Affordable GPUs for Deep Learning Training

THE BOTTOM LINE: For personal use do not use AWS, Google Cloud or Azure. It is best to either build your own machine or to rent GPU instances using the 1080 Ti or 2080 Ti from alternate cloud providers.

I’ve written extensively on this blog about building cheap deep learning machines. Initially, last year, I built a $600, basic deep learning machine for practice. Then, earlier this year, I built a small cluster with 8 Nvidia GTX 1080 Tis in order to finish a study (see previous post) which has since been published by the journal JAMIA on 3d deep learning for cancer detection. My extensive documentation of these builds was intended to offer a roadmap for other students trying to do deep learning research on a budget. More specifically, the intention was to present the argument for building a deep learning machine over using AWS. Jeff Chen has recently doneĀ an even better job of presenting this case.

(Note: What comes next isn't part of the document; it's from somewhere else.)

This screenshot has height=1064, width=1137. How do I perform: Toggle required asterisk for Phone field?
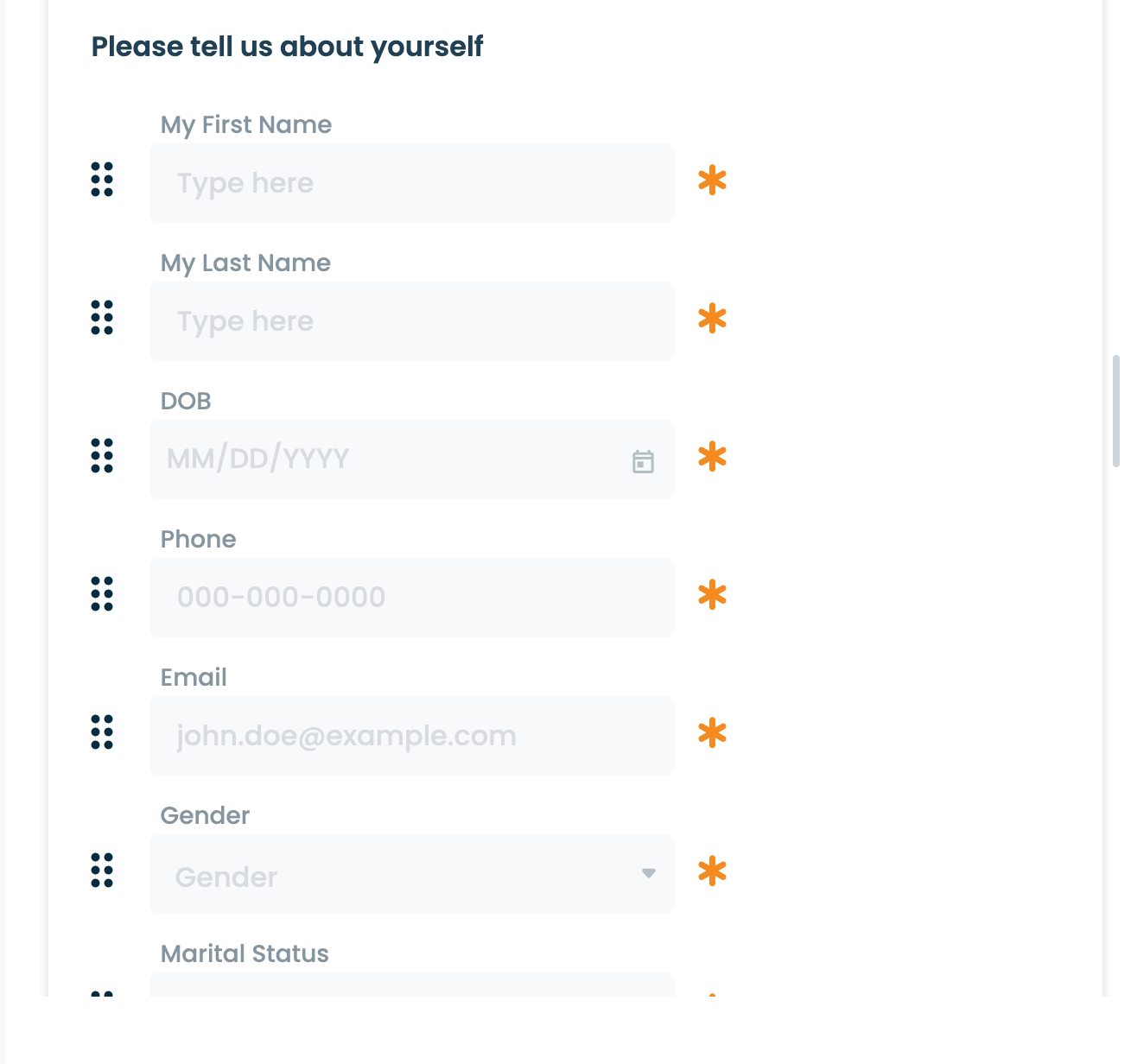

However, the purpose of this post is to present an alternative for cheap deep learning that does not require AWS or building your own machine. The reason for the difference in cost between AWS and building your own machine is simple: AWS uses more expensive GPUs. Technically, the GPUs used by AWS are meant for scientific computing while the cards used to build your own machine are meant for consumers. Practically, the scientific cards don’t have a video port while the consumer cards have multiple video ports.

Nvidia’s scientific cards are sold as part of the Tesla product line. The current generation is the V100 and the previous generation is the P100. The equivalent consumer cards are the GTX 2080 Ti and the GTX 1080 Ti, respectively. The performance of these cards is nearly the same, plus or minus 10%. However, the price of the scientific cards is about 10 times higher. By building our own machine we are able to get a steep discount. Now there are some benefits of the scientific cards, primarily in scalable parallelization. These benefits are useful on very large models and for very large batch sizes. If your research involves these elements, then you’re probably best off using AWS or a similar cloud provider. If not, then you’re probably best off building your own machine, right? No, not necessarily.

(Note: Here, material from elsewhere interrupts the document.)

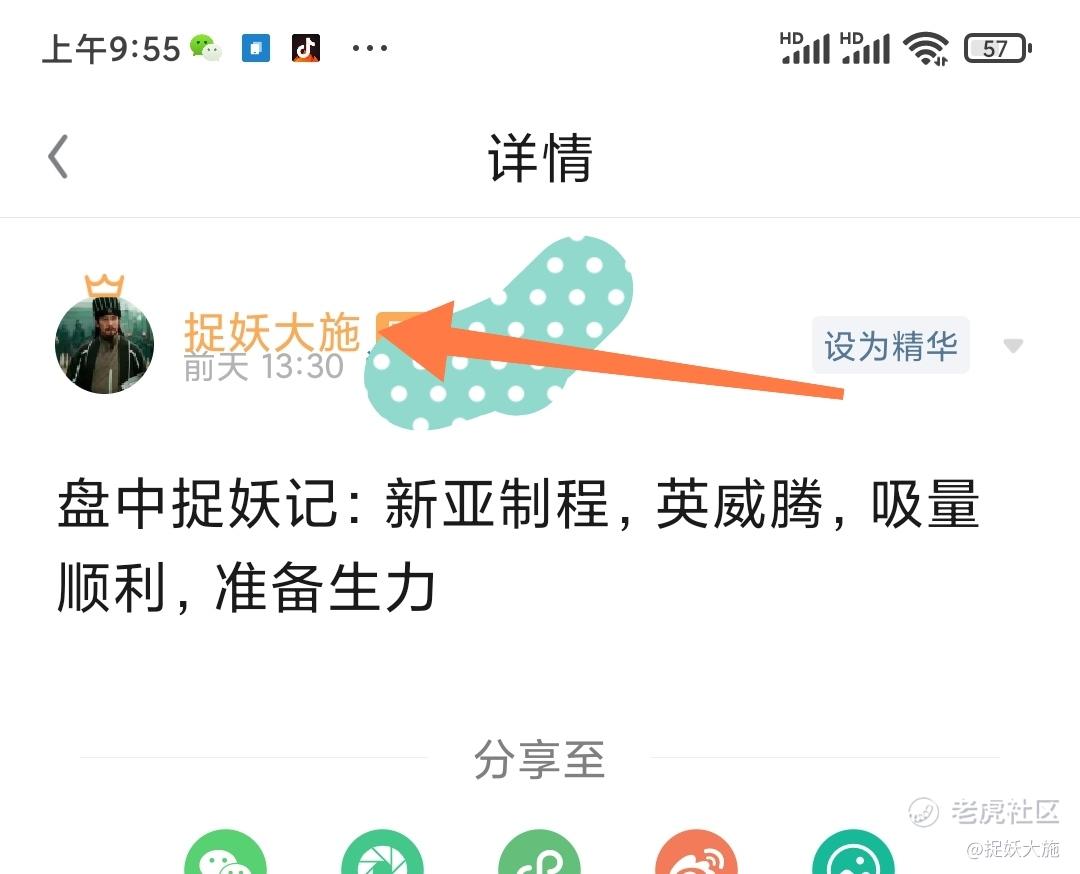The width and height of the screenshot is (1080, 874).
Task: Share the post to WeChat
Action: coord(225,852)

Recently I’ve become aware of at least one online cloud provider that offers instances of a variety of Nvidia’s consumer GPUs: Vectordash. You can see on that the 1080 Ti is only $0.64 /hr. Leader GPU offers weekly rates for 2 cards that approach $0.74 /hr. For my research project I built my cluster for $11,000* and I ran it for 6 weeks. GPU instance pricing has changed since the blog post about building that cluster, so below I compare the system to equivalent alternatives using current pricing.

Had I used Google Cloud, which offers the cheapest P100 instances at present, I would have spent approximately $11,773.44. Because I built my own cluster I saved some cash and I still had the hardware when the project was finished. However, had I used Leader GPU, I would have spent roughly $3600.

After the research project completed, I kept the cluster in case I had to run anymore cases. Then I kept it for some small jobs until just recently, when I sold it on eBay recouping $5,000 after fees. Thus, the research project ultimately cost me $6,000. Had I used Leader GPU I could have saved $2,400. Without the option to rent 1080 Ti instances, it was definitely cheaper to build my own cluster. However, renting 1080 Ti instances would have saved me a chunk of cash. If I had to do it again**, I definitely would have rented 1080 Ti instances.

*The cluster cost $11,000 to build in March, but due to diminished demand for GPUs it would cost roughly $1,600 less to build now.

**Even considering today’s cheaper GPUs, I would still save $800 and a substantial amount of my time necessary for building, configuring and maintaining the cluster.